* _What the task requires_:
Render the lines of the items below as a JSON list of strings, one string per line with blank lines omitted, beginning with the line that contains "You are a GUI" and continuing through the end of the items. Omit the pictures from the list.

Items from a pointing dataset
┏━━

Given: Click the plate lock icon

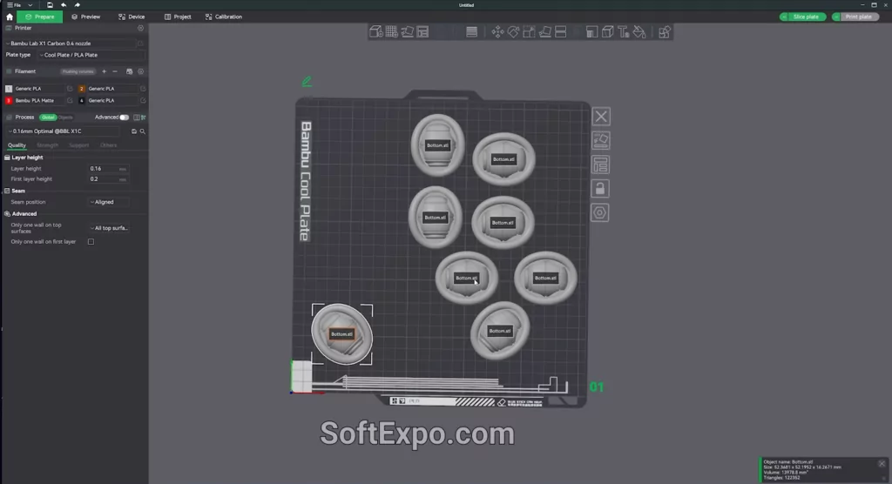Looking at the screenshot, I should [600, 189].
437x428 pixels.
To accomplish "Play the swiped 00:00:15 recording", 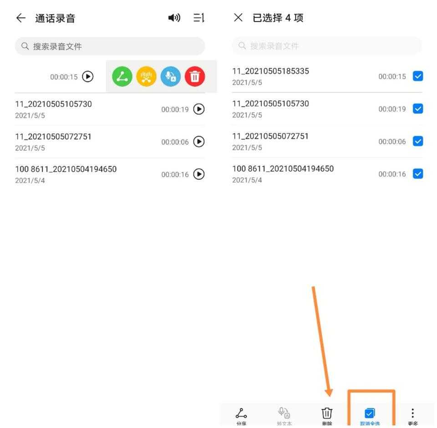I will [88, 76].
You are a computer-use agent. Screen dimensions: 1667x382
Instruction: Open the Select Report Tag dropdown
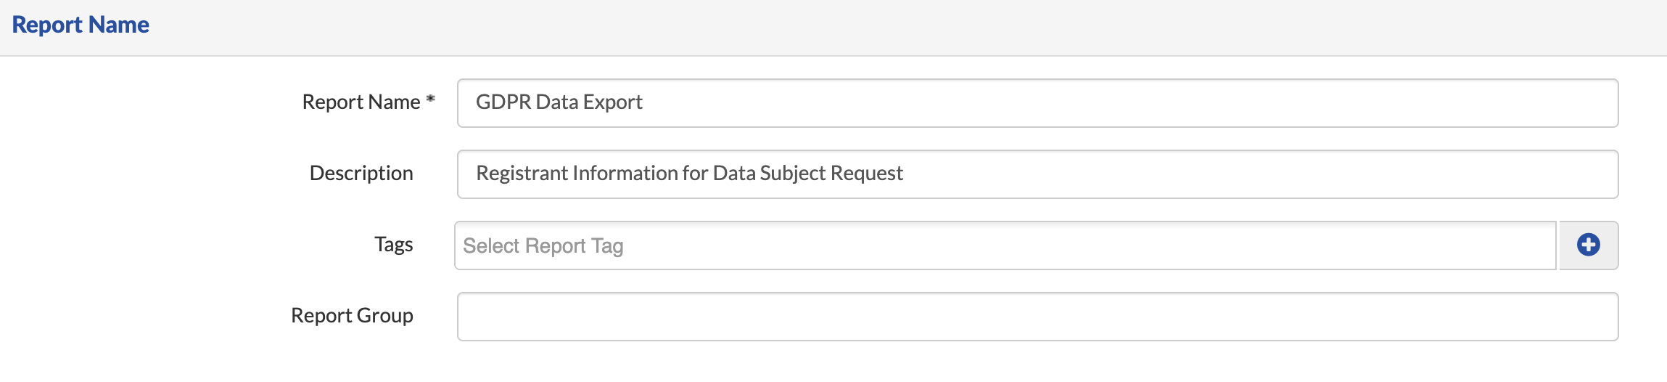pyautogui.click(x=1005, y=245)
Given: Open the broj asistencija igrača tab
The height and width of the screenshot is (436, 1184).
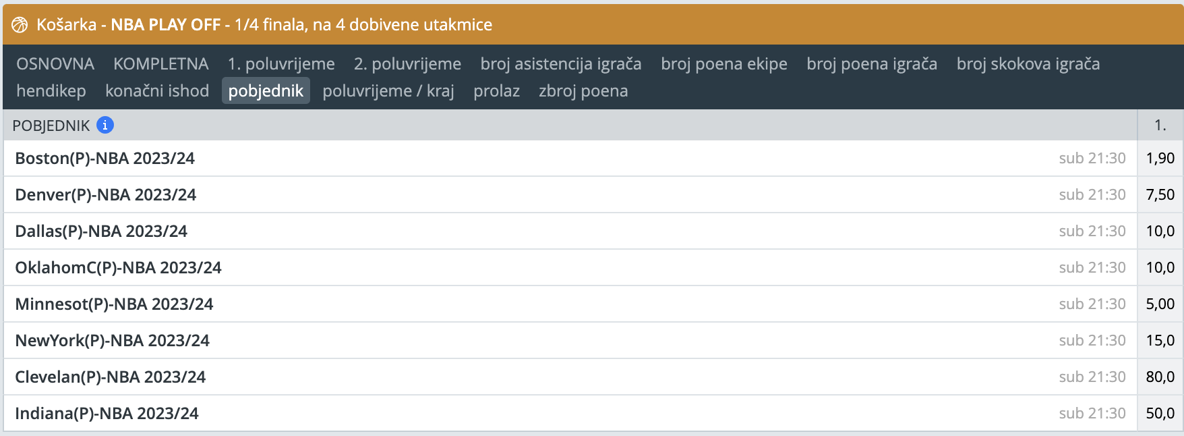Looking at the screenshot, I should pos(561,64).
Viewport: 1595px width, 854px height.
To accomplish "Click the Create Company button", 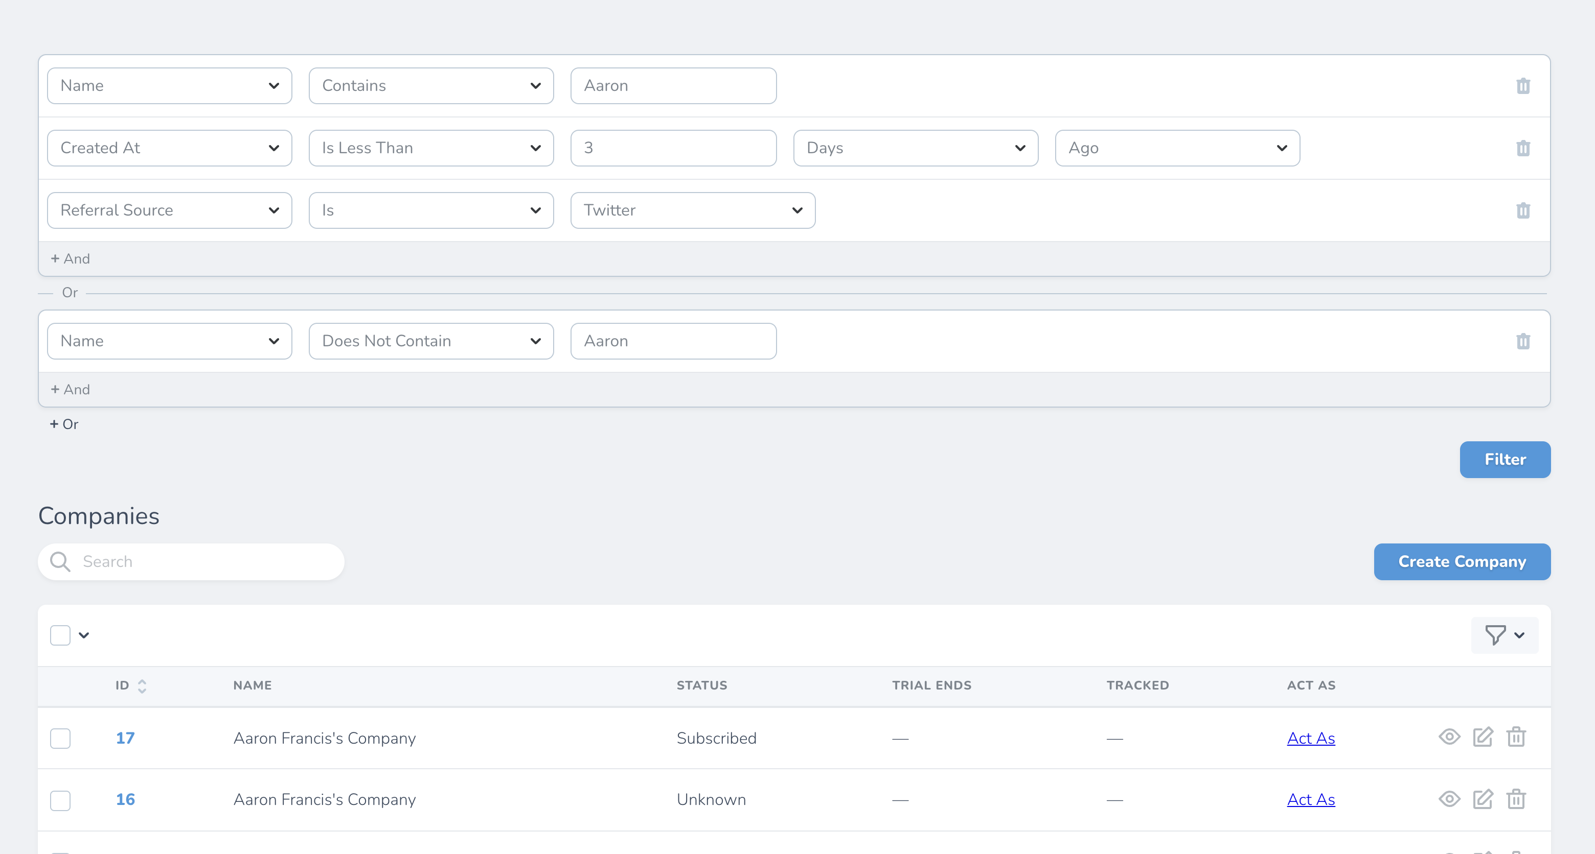I will (x=1462, y=562).
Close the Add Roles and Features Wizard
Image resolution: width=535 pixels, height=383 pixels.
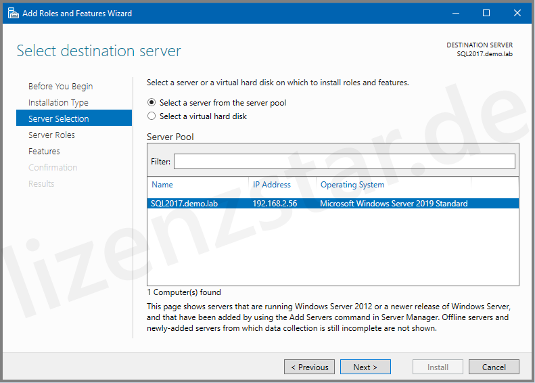517,13
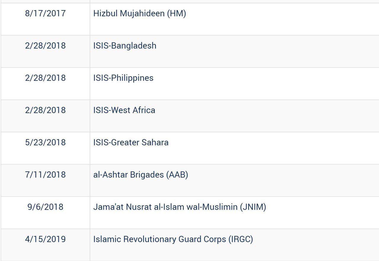Select the ISIS-West Africa entry
Screen dimensions: 379x261
[x=124, y=110]
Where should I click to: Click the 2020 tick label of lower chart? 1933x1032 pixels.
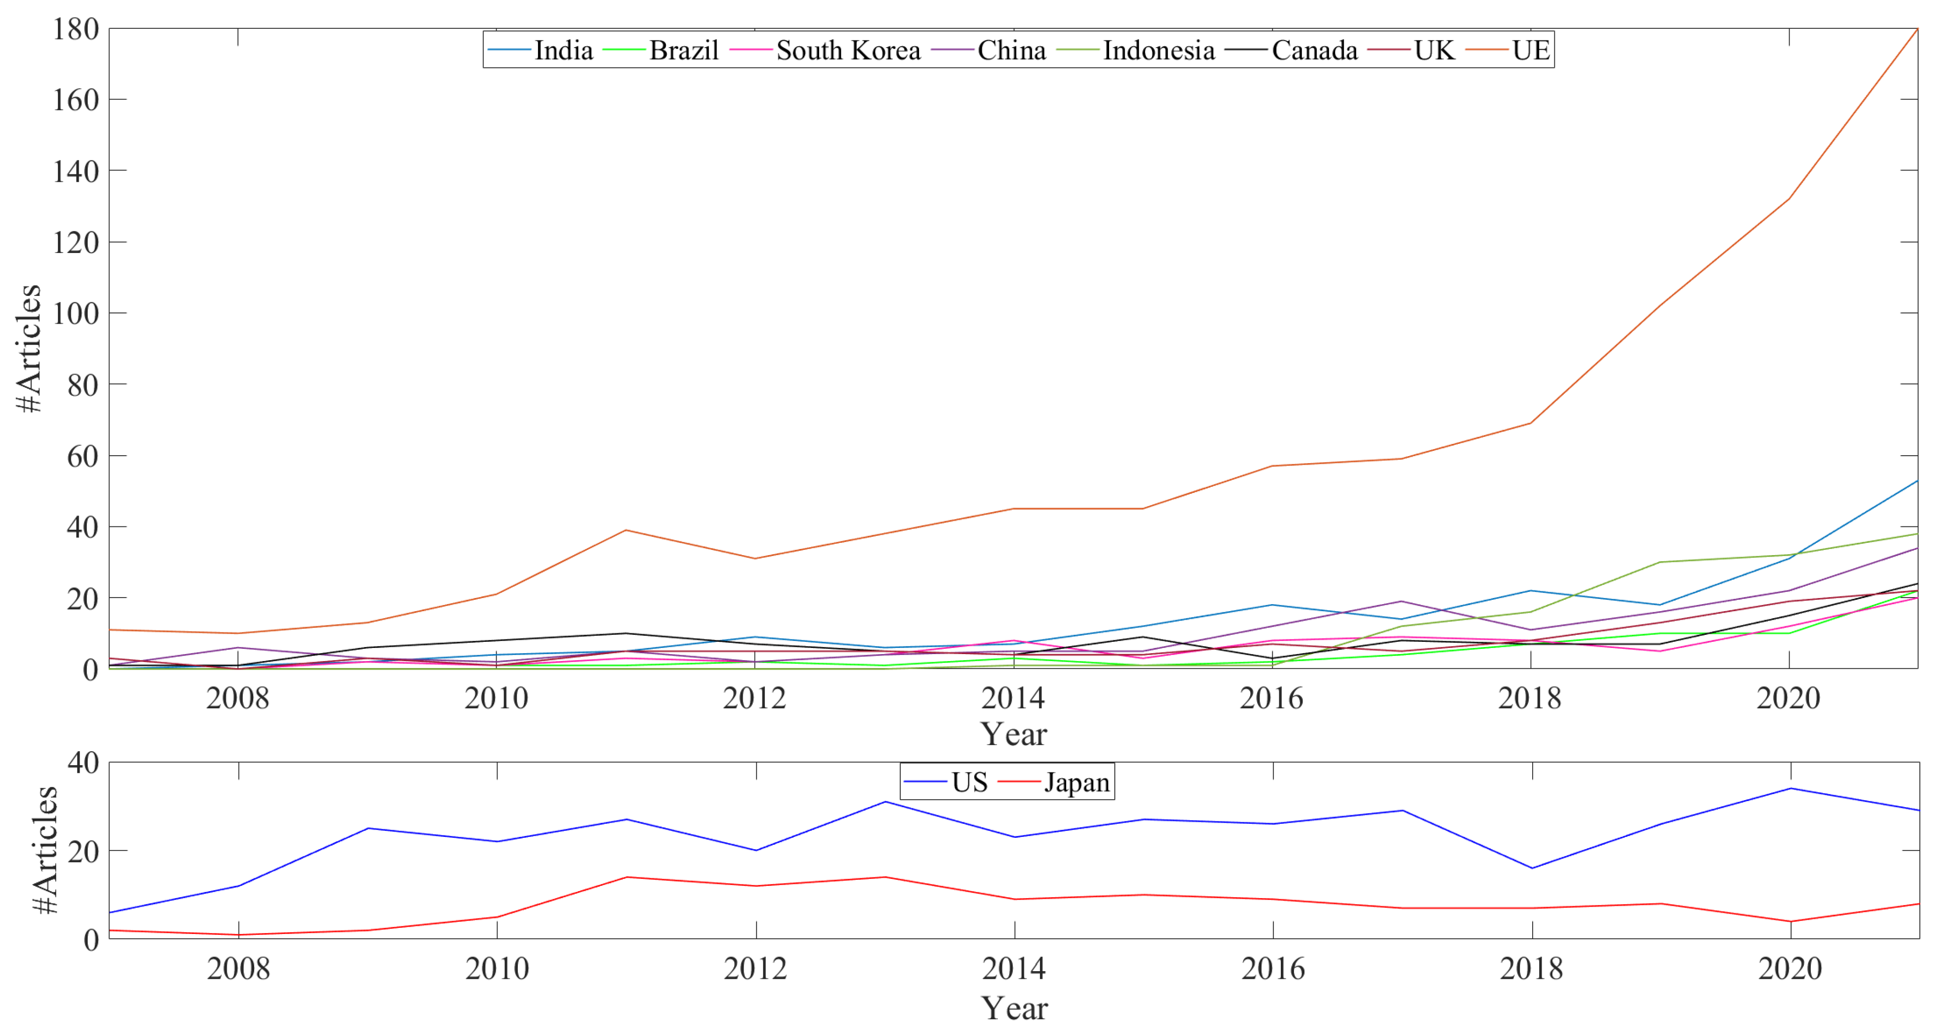(1790, 968)

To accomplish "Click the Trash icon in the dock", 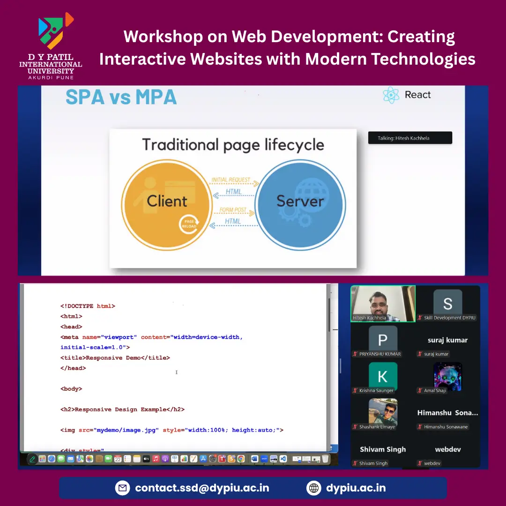I will click(325, 459).
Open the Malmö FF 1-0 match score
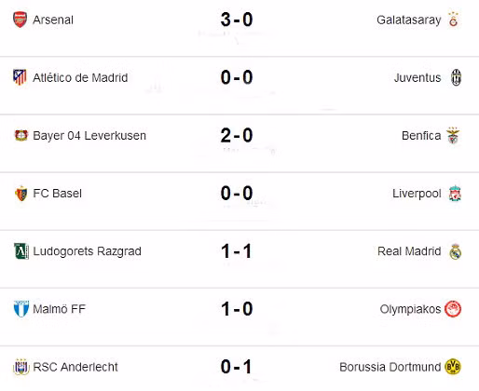 pos(237,309)
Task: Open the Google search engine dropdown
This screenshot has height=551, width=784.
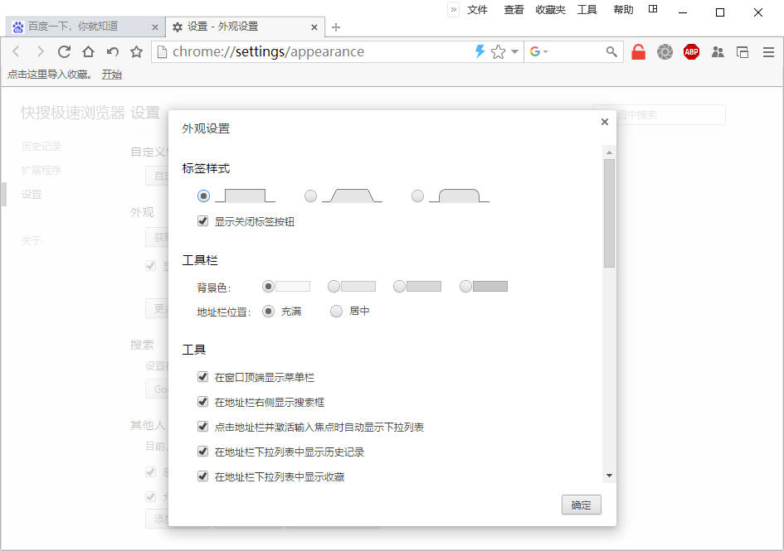Action: click(x=539, y=51)
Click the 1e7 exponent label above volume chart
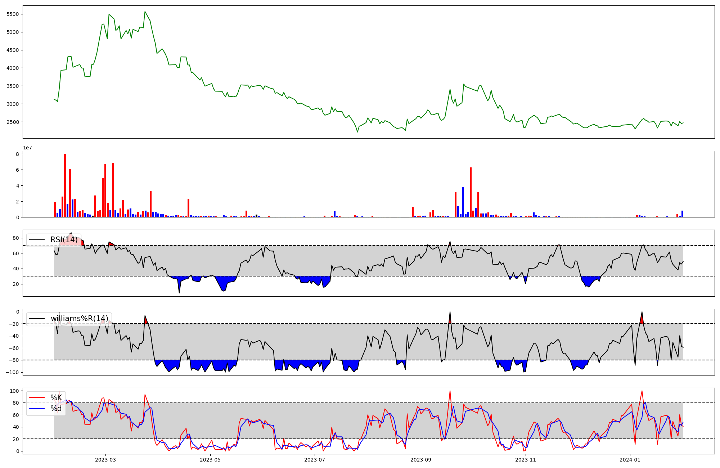720x468 pixels. tap(27, 148)

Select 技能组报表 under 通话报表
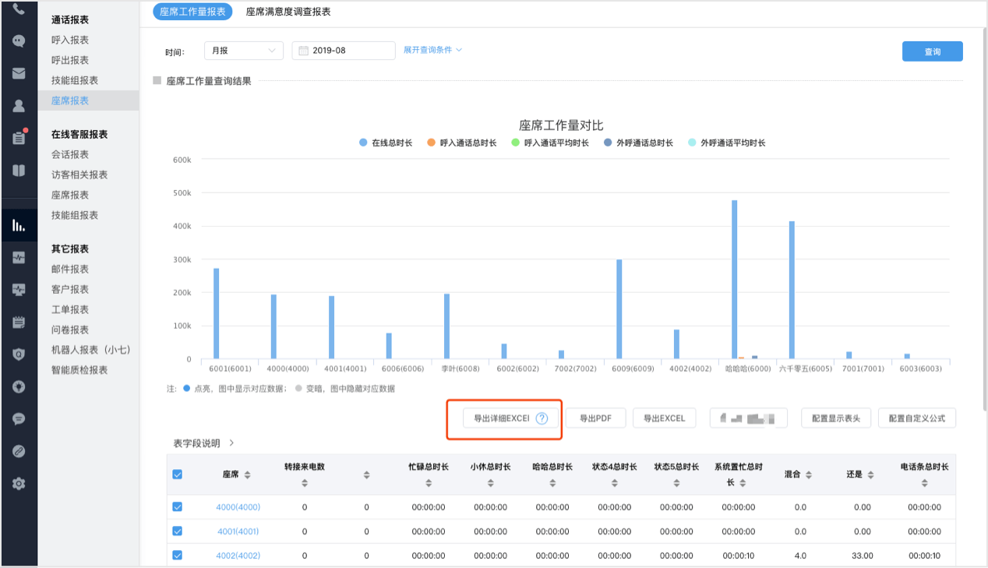pyautogui.click(x=75, y=80)
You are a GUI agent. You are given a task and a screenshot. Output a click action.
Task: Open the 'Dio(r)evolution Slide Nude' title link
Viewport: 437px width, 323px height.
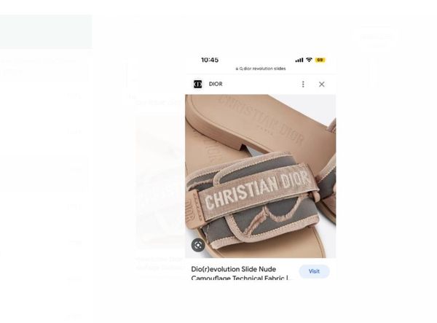tap(234, 269)
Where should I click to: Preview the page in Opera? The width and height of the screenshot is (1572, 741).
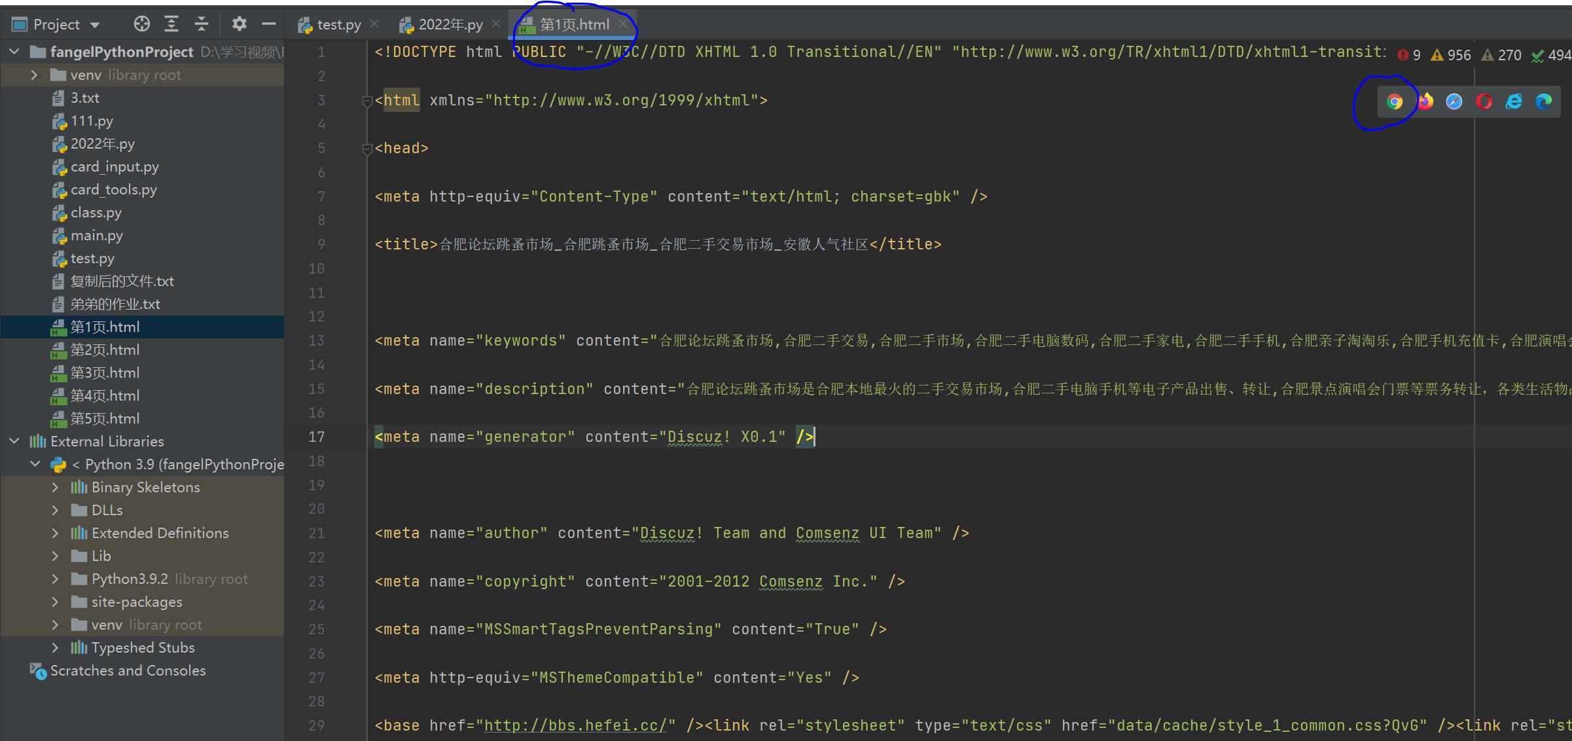pos(1484,101)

┗━━

* _Reply_:
[
  "You are a GUI agent. You are given a task and a screenshot. Output a click action.",
  "Task: Open the 'Dio(r)evolution Slide Nude' title link",
  "Viewport: 437px width, 323px height.",
  "tap(234, 269)",
  "Where should I click to: Preview the page in Opera? The width and height of the screenshot is (1572, 741).",
  "pos(1484,101)"
]